(Records drawn from a dataset)
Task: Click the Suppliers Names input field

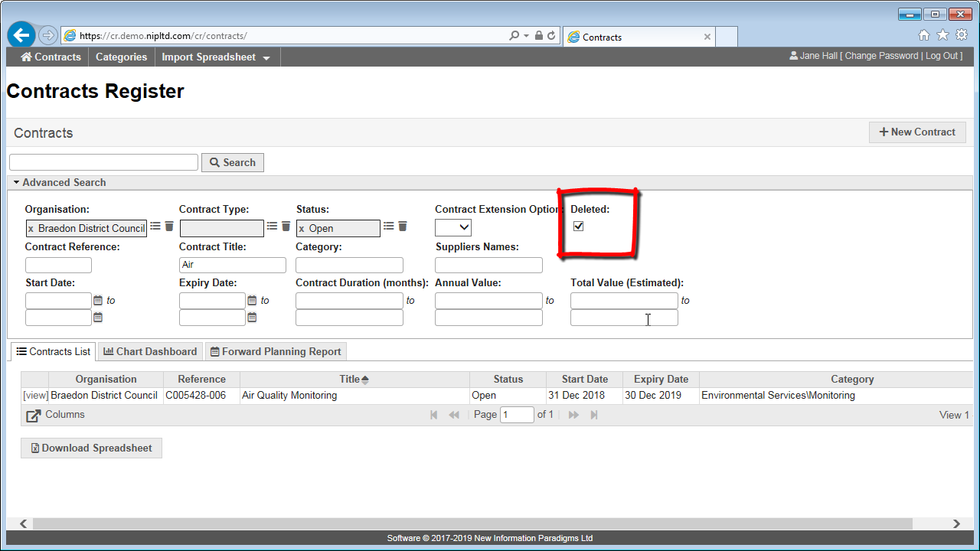Action: [x=488, y=266]
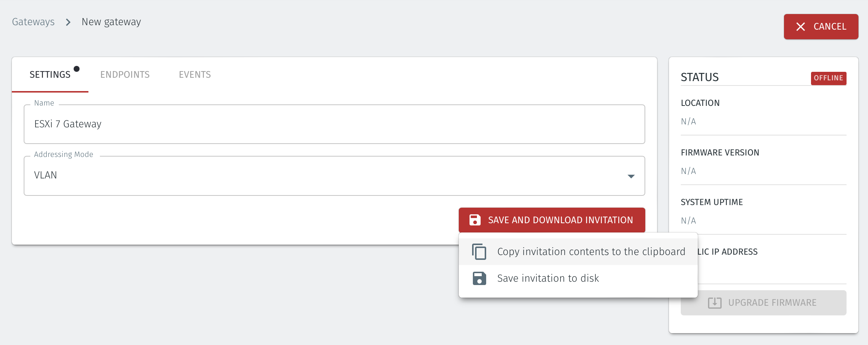Click the Offline status badge

click(x=828, y=78)
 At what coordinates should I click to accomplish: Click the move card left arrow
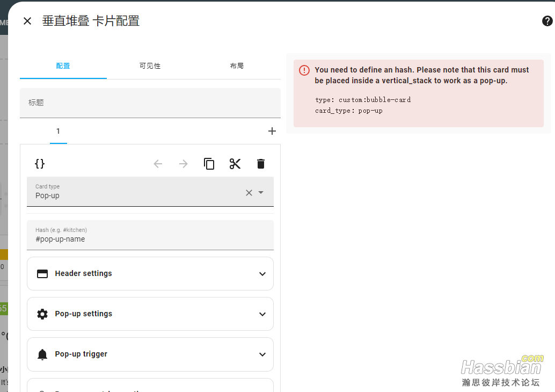pos(158,164)
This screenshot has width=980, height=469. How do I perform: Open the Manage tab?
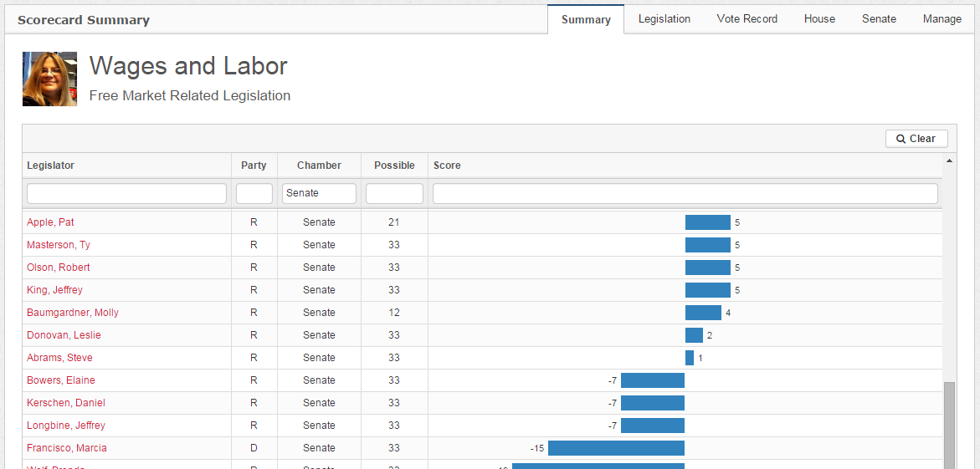(942, 18)
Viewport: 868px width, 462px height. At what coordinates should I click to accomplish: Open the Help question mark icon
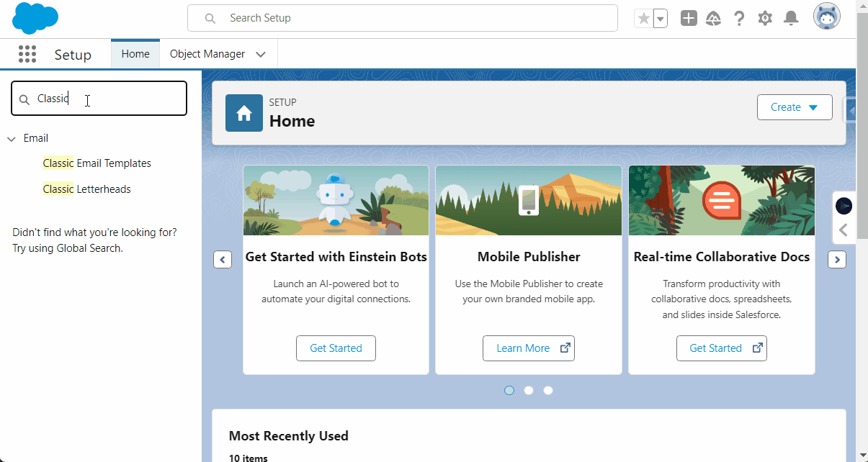pos(739,19)
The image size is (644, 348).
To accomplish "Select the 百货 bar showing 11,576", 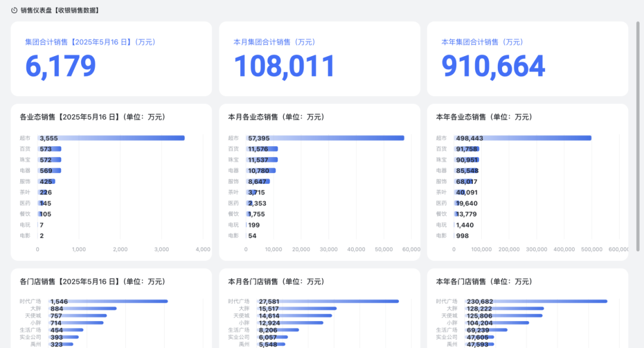I will pos(262,149).
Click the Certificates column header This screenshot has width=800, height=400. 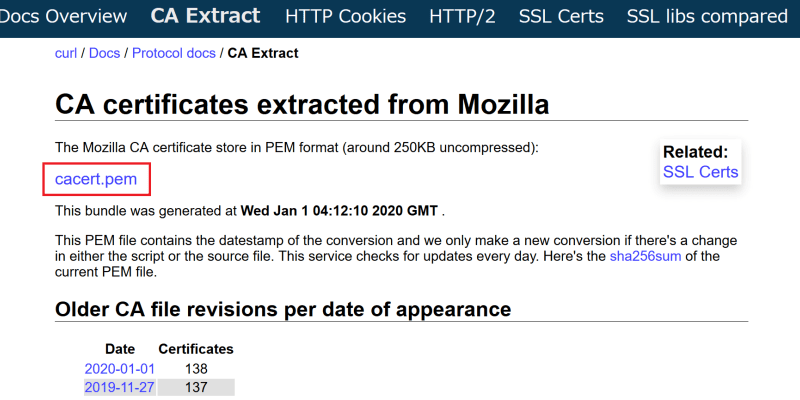point(196,349)
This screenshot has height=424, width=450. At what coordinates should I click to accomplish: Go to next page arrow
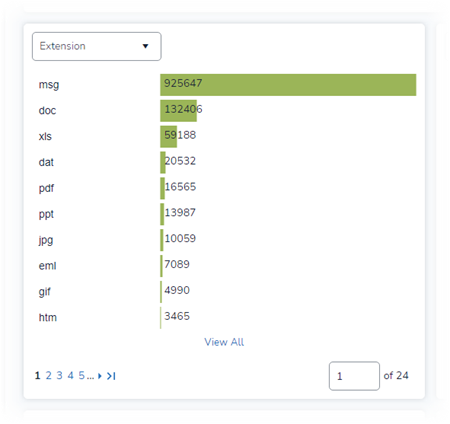pos(100,376)
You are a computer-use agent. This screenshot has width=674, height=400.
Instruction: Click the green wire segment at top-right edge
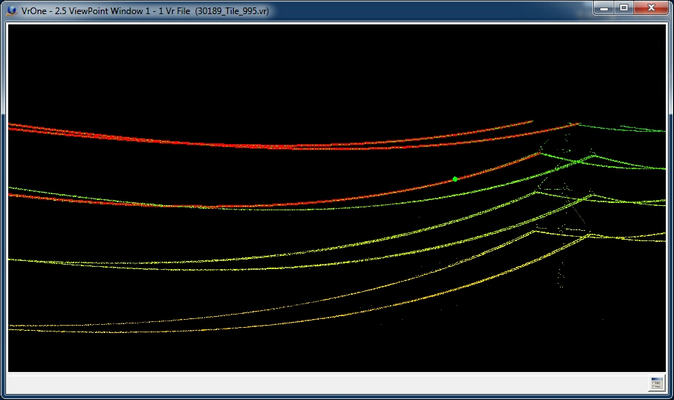[x=640, y=129]
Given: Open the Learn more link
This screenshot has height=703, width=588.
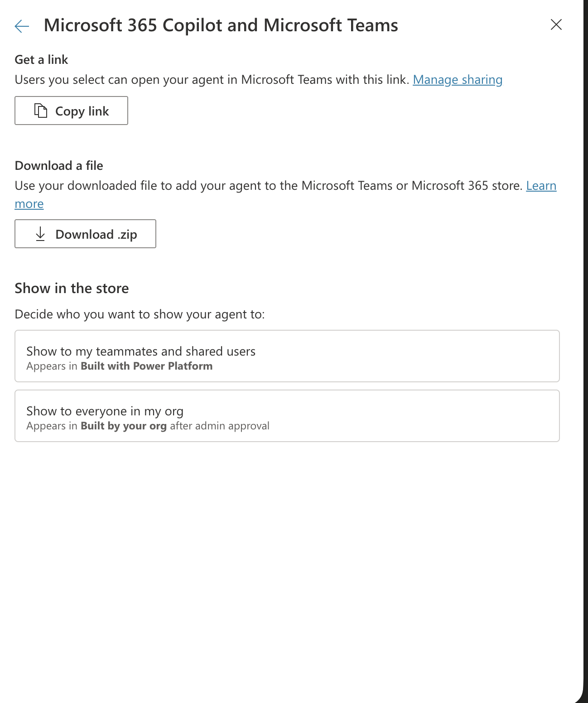Looking at the screenshot, I should point(541,186).
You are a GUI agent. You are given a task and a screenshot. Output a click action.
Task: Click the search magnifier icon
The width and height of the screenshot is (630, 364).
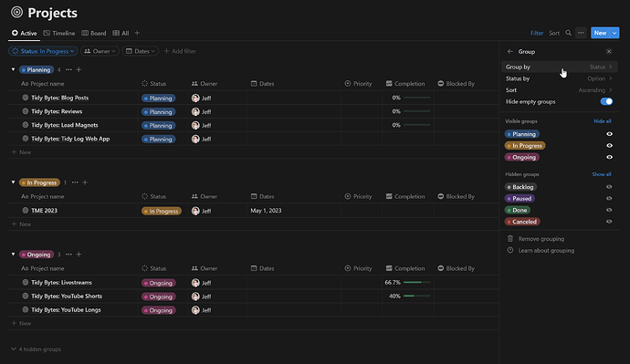[568, 33]
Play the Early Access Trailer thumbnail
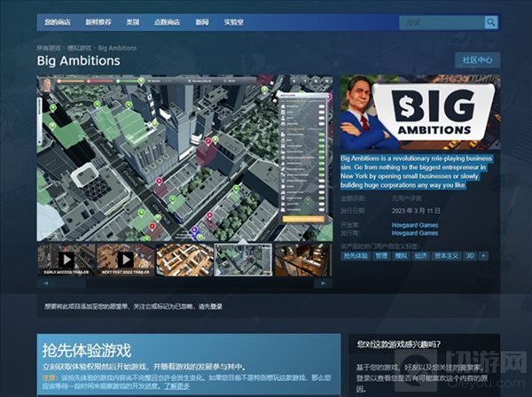Screen dimensions: 532x397 (x=66, y=259)
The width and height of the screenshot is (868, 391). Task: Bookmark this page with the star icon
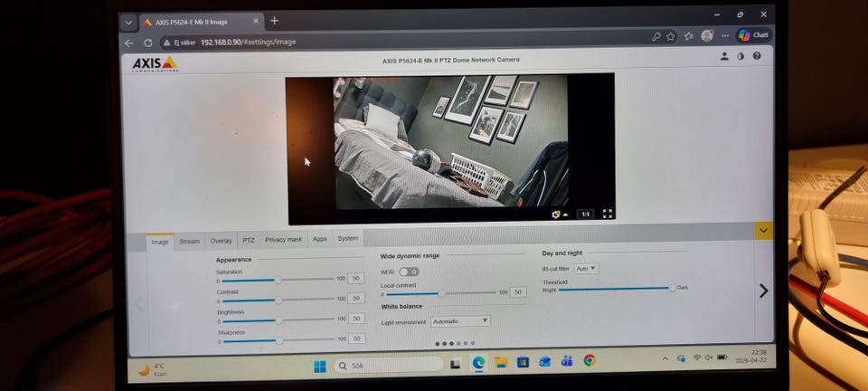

- WHAT TO PRODUCE -
Your answer must consist only of the lines from the one containing "Play the Early Access Trailer thumbnail" through the end of the entries, restated word for word, with no pictures.

- EXERCISE RESULT -
Play the Early Access Trailer thumbnail
Screen dimensions: 532x397 (x=66, y=259)
The width and height of the screenshot is (868, 391). Task: Bookmark this page with the star icon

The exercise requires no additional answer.